Definition „Reklamationsmanagement“
„Das Reklamationsmanagement umfasst die Planung, Durchführung und Überwachung aller Maßnahmen, die ein Unternehmen bezüglich Kundenreklamationen hinsichtlich Warenlieferungen und sonstigen Leistungen ergreift. Mit Reklamation sind ausschließlich fehlerhafte Waren, Dienstleistungen oder Abläufe gemeint. Ziel ist es, die Kundenzufriedenheit wiederherzustellen und die negativen Auswirkungen der Unzufriedenheit, z. B. Abwanderung des Kunden, Imageschaden etc., zu minimieren. Ebenso kann eine Kundenreklamation als Ausgangspunkt für Verbesserungsmaßnahmen innerhalb des Unternehmens genutzt werden (siehe Kontinuierlicher Verbesserungsprozess). Ein Leitfaden für die Behandlung von Reklamationen in Organisationen definiert die Norm ISO 10002. Die Norm ist in Deutschland als DIN-Norm DIN ISO 10002 veröffentlicht.“ Quelle: Wikipedia
Reklamationen, umgangssprachlich auch „Beschwerden“ genannt, sind Aussagen über enttäuschte
Erwartungen. Zugleich sind sie ein Angebot an den Hersteller, darüber ins Gespräch zu kommen und
eine Lösung zu finden. Der Kunde meint es gut mit dem Lieferanten oder Dienstleister. Und er äußert
die Erwartung auf Korrektur. Das ist ein Angebot an den Verkäufer.
Die Ausgangslage
Das Reklamations- oder auch Beschwerdemanagement fristet in manchen Unternehmen ein unbedeutendes
Dasein, abgeschoben in die „betriebliche Schmuddelecke“, sofern es denn als solches
überhaupt installiert ist.

**AUFGABEN:**
[a] Welche Norm legt laut dem Textauszug zum Reklamationsmanagement einen Leitfaden für die Behandlung von Reklamationen in Organisationen fest?
[b] Tausche im Textauszug zum Reklamationsmanagement „unbedeutendes“ gegen „bescheidenes“ aus und gib den Abschnitt von „Die Ausgangslage“ bis „überhaupt installiert ist.“ mit dieser Änderung wieder.
[c] Knüpfe an das Ende des Textauszugs zum Reklamationsmanagement an und schreibe ihn weiter.
Für die Aufgaben braucht man die Zeilen nicht.

**ANGEZEIGTE DATEN:**

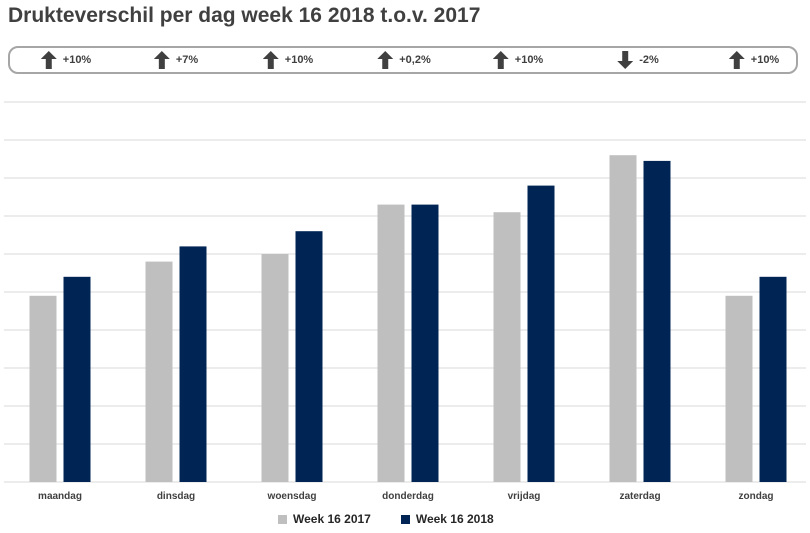  What do you see at coordinates (332, 519) in the screenshot?
I see `legend-label-2017: Week 16 2017` at bounding box center [332, 519].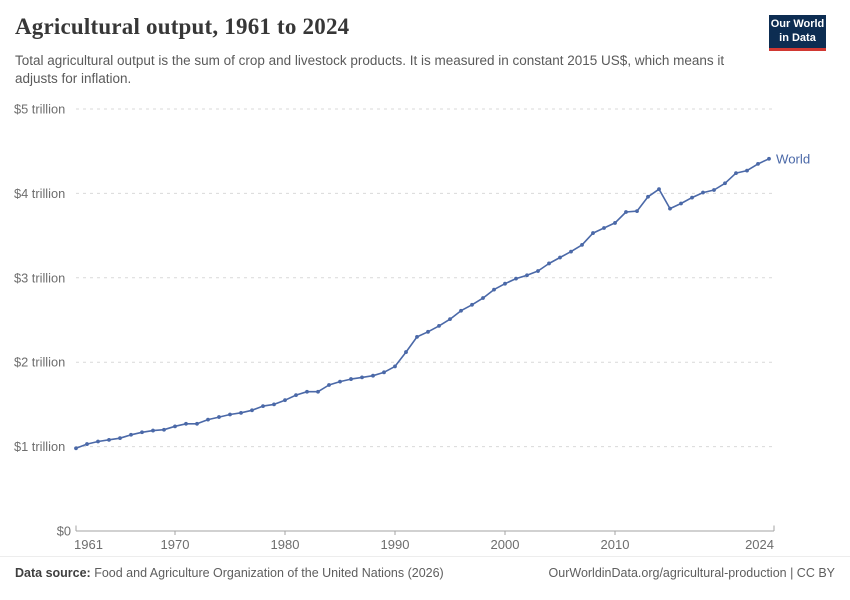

**LÖSUNGEN:**
[a] Die Norm ISO 10002.

[b]
Die Ausgangslage
Das Reklamations- oder auch Beschwerdemanagement fristet in manchen Unternehmen ein bescheidenes
Dasein, abgeschoben in die „betriebliche Schmuddelecke“, sofern es denn als solches
überhaupt installiert ist.

[c]
Markenartikelunternehmen besitzen ein solches Instrument. Die Wirkung von medial ausgeschlachteten
Reklamationen birgt eine erhebliche Gefahr. Um dieser Gefahr vorzubeugen, wird häufig primär
„Reklamationsmanagement“ betrieben. Ob das professionell erfolgt, erfahren die Kunden bei einer Kontaktaufnahme.
Betriebe mit Weitsicht gehen weiter, sie nutzen Reklamationen wörtlich als „Geschenk“ und danken
den Kunden, die sie „kundig“ (Jürgen Fuchs) machen und dabei helfen, die Qualität zu verbessern.
Also insgesamt ein eher zerrissenes Bild, das sich dem Betrachter zeigt. Woher kommen die häufig
negativen Einstellungen gegenüber reklamierenden Kunden? Warum wird das Instrument nicht aktiv
genutzt? Welcher Nutzen kann daraus gezogen werden, wenn der „Kunde zieht“, gar eine „gezogene
Wertschöpfungskette in Gang gesetzt wird, eine direkte Kundenbeziehung“ (Jürgen Fuchs)?
Mit dem steigenden Wohlstand haben sich zugleich auch die Ansprüche in Bezug auf Leistungen erhöht.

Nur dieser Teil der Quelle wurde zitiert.